が、動画ではもっと「わかりやすそうな仮のセット」を作らなければならない。どういう状況かをしゃべって説明しなければならない。手間がかかるし、難しい。普通にしゃべると繰り返しが多くなって聞くに耐えないし、シナリオを書いたって憶えられないから、何度やっても説明しおとしてしまう。手の動きも口で説明しやすいものになったりして、おかしい。
で、方針を転換。
1、しゃべらない
2、実際の工程を撮る
ことにした。
ミゾ板は、ちょうど頼まれていた角背の本での作業をメインに撮った。
続く、今回のスプリングコンパスも、ちょうど夫婦箱を一個作る必要があったので、その工程で2シーンを撮った。
そう、だいぶ気軽に工程の動画を撮れるようになったのだ。
ここ数年の動画作りで、いろんな台を作ったので、俯瞰でも斜めからでも、いろんな高さ、角度でさっと撮れるようになった。マイクも音質は諦め、Bluetoothのイヤホンで自分が聞こえてる作業音をとることにしてしまったのでごちゃごちゃ考えない。
それで、ちょっとしたことでも特徴的なことは記録しておこう、というふうになってきた。
今までも写真で工程を撮ったりはしていたが、人に説明するとき、動画は圧倒的にわかりやすい(「この本」が手作りでどのように作られたか、は、ほとんどの人には想像もできなことだと思うし)。
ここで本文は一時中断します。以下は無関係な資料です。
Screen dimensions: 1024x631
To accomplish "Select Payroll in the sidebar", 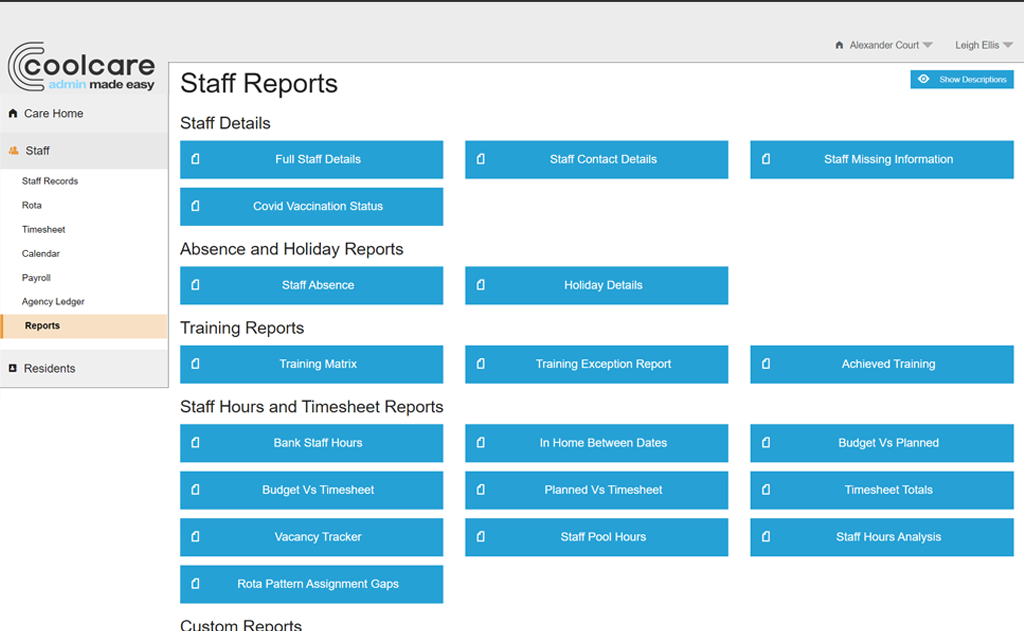I will pyautogui.click(x=38, y=277).
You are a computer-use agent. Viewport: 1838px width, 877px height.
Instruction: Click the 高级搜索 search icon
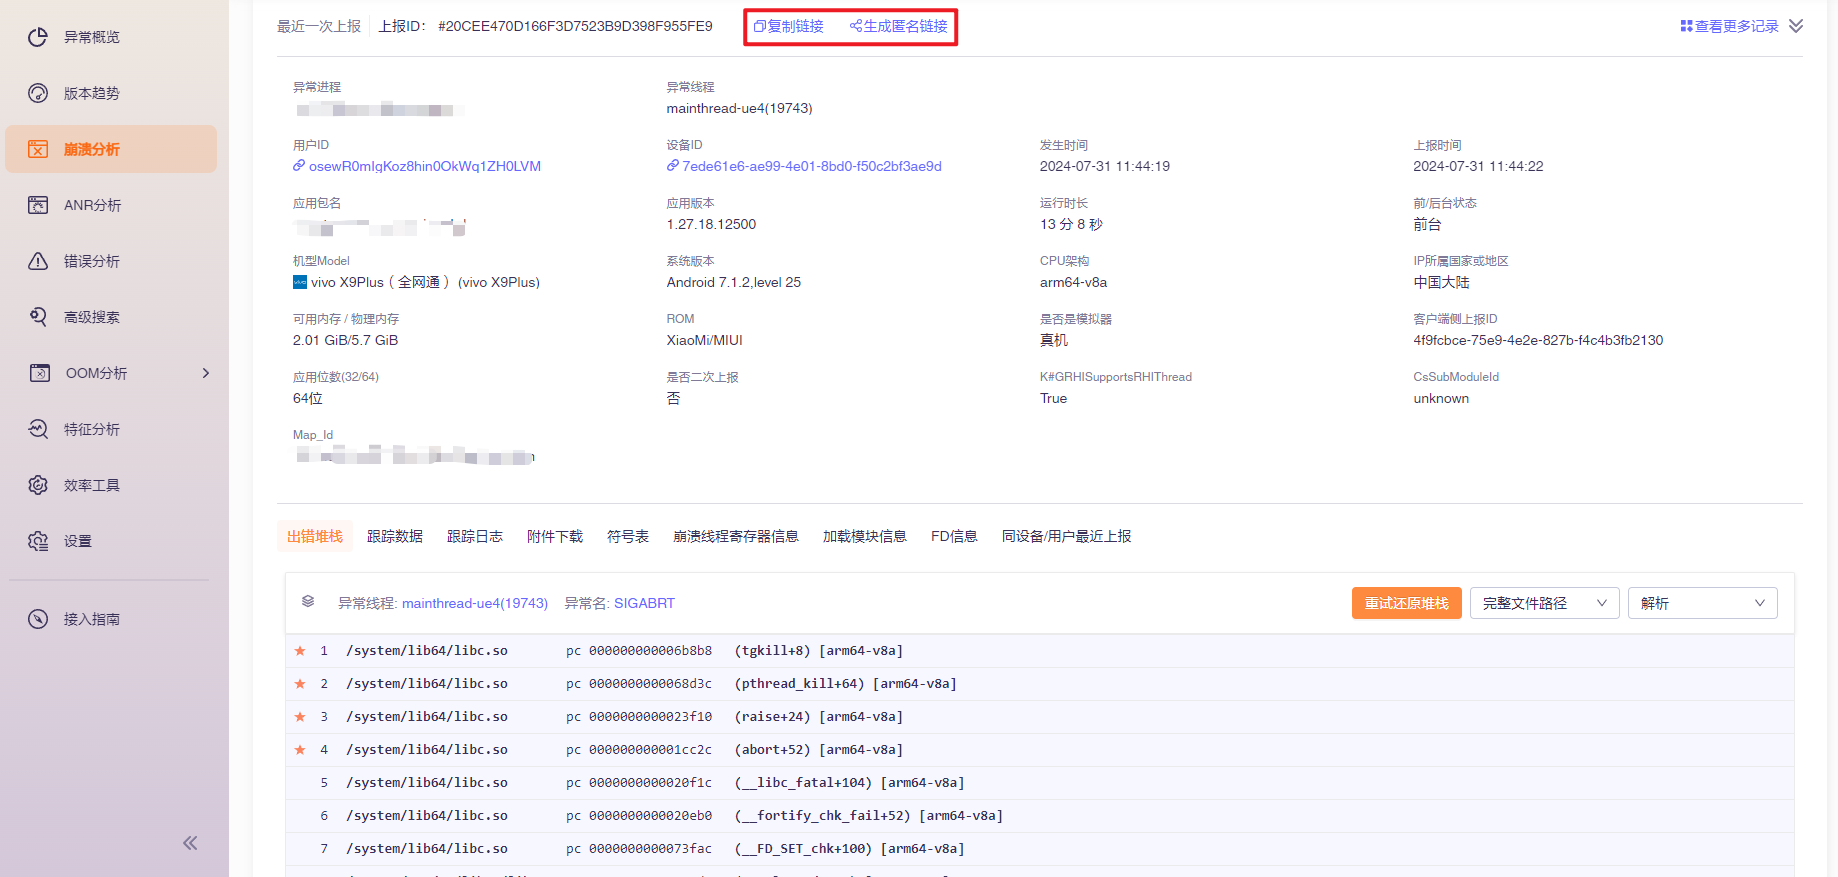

検索できるように整理さえしておけば、とても便利。
さて、今週の作業は、
これの本番だった。サイズが大きいのと凝った作りなのとで、綴じの工程はこんな感じに。
久々に使った、教室初期に考えて作った、かがり台。試作時は、寄せ盤かがり台を使ったが、それだと小さくて対応できないので、これを出してきた。
両脇の柱の足(真鍮の棒)を一本抜いて、柱を回転して使うと、綴じ緒(張ってある紐)を下まで露出させて使うことができる。オレンジと白で隙間にチラッと見えてるのは、リュックの口を締める紐などに使うコードストッパー。これで紐の下端を留める。上端はドーナツ状の亀座金2枚の間に挟んで留める。このように「組み上げた」「装置」っぽい感じが、嬉しい(過去の自分よ、うまい道具を作っておいてくれてありがとう、というのもある)。
後ろ側から見るとこんな。両面テープで折を貼りながら、本かがりもやる、という特殊な作りなので、こういうことになった。綴じ以外の三方をしっかり枠にするというのも、最近の発想。これですね。
自分は道具でできている、なんて思った。
過去の集積の「つぎはぎ」で、新ルートを歩く方法が見つかる。